You’ll never see me looking for a job

by Brent Comstock

I know what you’re thinking… liar! Allow me to explain.

Since my return from traveling, I had some time to really think about the things that are important to me in life. In my classic Type-A, organizational-freak personality, I made a spreadsheet of the priorities. Fortunately for you, though, I won’t share them.

What I realized is that I have a true passion for many things. Probably too many. I’ve been coaching startups in Nebraska, North Carolina, and Italy. Building a high-growth branding agency. Sharing my musical gifts here and there at various churches and events. I also have a passion for coffee. Don’t judge.

With most of these passions, though, comes a “title.” Coach, CEO, accompanist, coffee-addict… Many would associate a title with the word job. “What do you do?” means “what’s your job?” Job, job, job.

I hate the J-word.

You hear it from the time you reach middle school and you’ll hear it for the rest of your life. Get a job. Get a good job. Get a well-paid job. Does your job have benefits?

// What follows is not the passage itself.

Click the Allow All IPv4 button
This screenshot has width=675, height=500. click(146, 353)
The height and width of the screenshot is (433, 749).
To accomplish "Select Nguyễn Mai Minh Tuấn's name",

So… I don’t have a job. Never have, never will. At this point you’re probably wondering what the hell I’m smoking. I assure you, nothing. Yes, I spend 95% of my life working, and, yes, I should probably slow down some. But why? I’ve never considered anything I do a job. I consider it a passion; a way of life. People tell me to take a vacation. Vacations exist because people are tired of their jobs. Since I don’t have one, I guess that solves that probably. Excellent logic, huh?

I’m blessed to be able to do things that I’m passionate about. I know that not everyone is presented with such opportunities. In a lot of my work, I hope to show people that you don’t have to look for a j%b in life; if you can harness your passion, no matter where you are, you can turn that into a way to pay the bills, and maybe even a life of happiness and community (cue in the happy music and the perfect scenery).

For those of you who have a job: I get it. But is your job truly your passion? If yes, great. If not, how can you make it something you’re passionate about? What needs to happen so that you wake up every day and can go, go, go like the Energizer Bunny, and not think of it as stress or work? It’s a question worth asking, and one I anticipate continuing to ask myself. Maybe with the aid of some coffee and a spreadsheet, I’ll be able to make sure I always come up with an answer.